_Task to complete:_ Continue the mailing-list reply about the task local data patchset from the point where it stops.

_Document passage:_
[<prev] [next>] [<thread-prev] [day] [month] [year] [list]
Message-ID: <CAMB2axP-iT=rR+Ks9UbExQ+sRJ_6kjF6+b1CMYKvHMhHR2_iOw@mail.gmail.com>
Date: Tue, 29 Jul 2025 14:54:38 -0700
From: Amery Hung <ameryhung@...il.com>
To: Emil Tsalapatis <linux-lists@...alapatis.com>
Cc: bpf@...r.kernel.org, netdev@...r.kernel.org, alexei.starovoitov@...il.com,
andrii@...nel.org, daniel@...earbox.net, tj@...nel.org, memxor@...il.com,
martin.lau@...nel.org, kernel-team@...a.com
Subject: Re: [PATCH bpf-next v6 0/3] Task local data
On Mon, Jul 28, 2025 at 6:54 AM Emil Tsalapatis
<linux-lists@...alapatis.com> wrote:
>
> Some feedback on the cover letter:
>
> On Thu, Jul 17, 2025 at 12:48 PM Amery Hung <ameryhung@...il.com> wrote:
> >
> > * Motivation *
> >
> > CPU schedulers can potentially make a better decision with hints from
> > user space process. To support experimenting user space hinting with
> > sched_ext, there needs a mechanism to pass a "per-task hint" from user
> > space to the bpf scheduler "efficiently".
> >
>
> I think this is underselling the feature a bit, isn't it useful for
> all BPF users?
> Otherwise why isn't it in the scx repo?
Task local data indeed is a generic mechanism to share per-task data
between user space and bpf.
The v6 cover letter referenced scx to give readers a more concrete
idea where this patchset comes from and how it will work end to end.
I will make the motivation more centered on TLD as a per-task data
sharing mechanism.
>
> > The proposed mechanism is task local data. Similar to pthread key or
> > __thread, it allows users to define thread-specific data. In addition,
> > the user pages that back task local data are pinned to the kernel to
> > share with bpf programs directly. As a result, user space programs
> > can directly update per-thread hints, and then bpf program can read
> > the hint with little overhead. The diagram in the design section gives
> > a sneak peek of how it works.
> >
> >
> > * Overview *
> >
> > Task local data defines an abstract storage type for storing data specific
> > to each task and provides user space and bpf libraries to access it. The
> > result is a fast and easy way to share per-task data between user space
> > and bpf programs. The intended use case is sched_ext, where user space
> > programs will pass hints to sched_ext bpf programs to affect task
> > scheduling.
> >
>
> Same as above, why is this a sched_ext feature? Maybe some of the design
> choices are informed by it, but there is nothing sched_ext specific in here.

_Data lines:_
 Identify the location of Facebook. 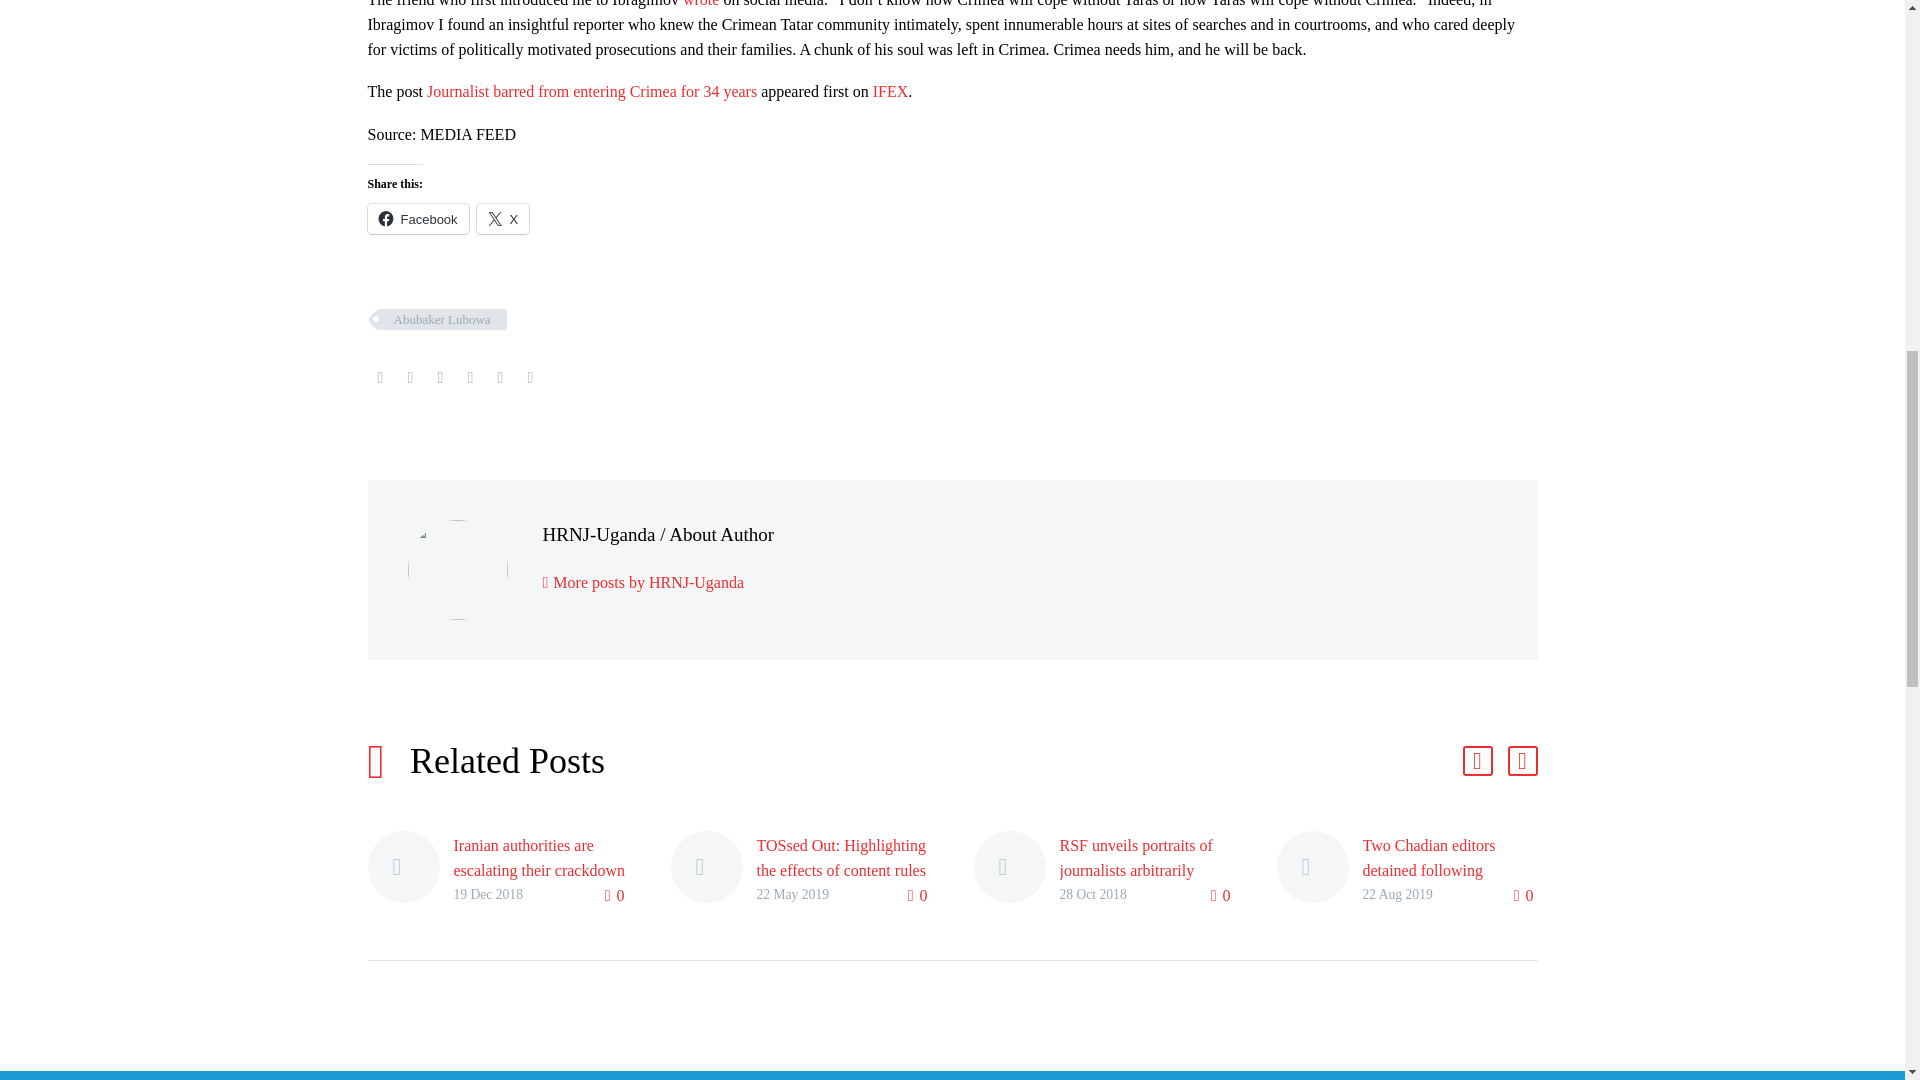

_Final result:_
>
> > Task local data is built on top of task local storage map and UPTR[0]
> > to achieve fast per-task data sharing. UPTR is a type of special field
> > supported in task local storage map value. A user page assigned to a UPTR
> > will be pinned by the kernel when the map is updated. Therefore, user
> > space programs can update data seen by bpf programs without syscalls.
> >
> > Additionally, unlike most bpf maps, task local data does not require a
> > static map value definition. This design is driven by sched_ext, which
> > would like to allow multiple developers to share a storage without the
> > need to explicitly agree on the layout of it. While a centralized layout
> > definition would have worked, the friction of synchronizing it across
> > different repos is not desirable. This simplify code base management and
> > makes experimenting easier.
> >
>
> This text is hard to follow because the point it makes belongs in the design
> section, this is a design point that does not really matter at this
> point in the text.
> At least make it more abstract maybe?
Thanks for reviewing. I will make it more abstract and move a part of
it to the design section.
>
> > In the rest of the cover letter, "task local data" is used to refer to
> > the abstract storage and TLD is used to denote a single data entry in
> > the storage.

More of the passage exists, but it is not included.